DATA IN THIS EXERCISE:
--- START ---

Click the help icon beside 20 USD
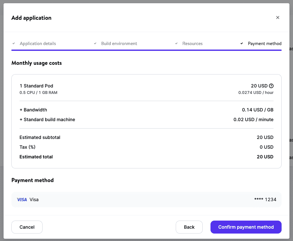This screenshot has width=293, height=241. pos(271,86)
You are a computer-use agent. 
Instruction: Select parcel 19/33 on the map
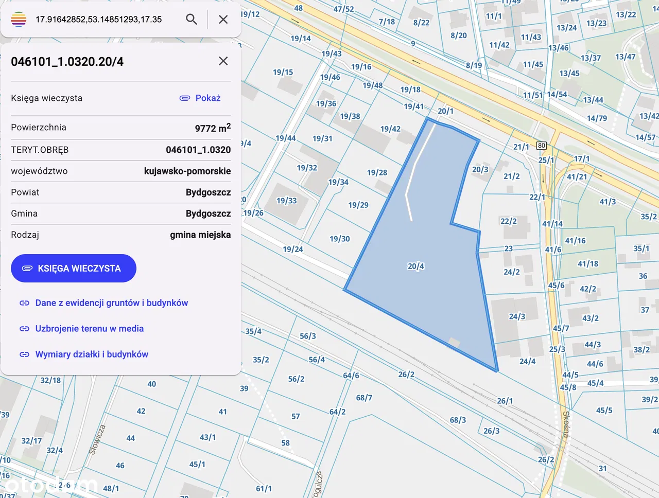coord(286,201)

--- END ---

ABOUT THIS TASK: Take every entry and repeat it verbatim, minus the pictures.

WRITTEN RESPONSE:
Click the help icon beside 20 USD
This screenshot has width=293, height=241. pos(271,86)
You are a computer-use agent. 
Instruction: Select parcel 19/33 on the map
coord(286,201)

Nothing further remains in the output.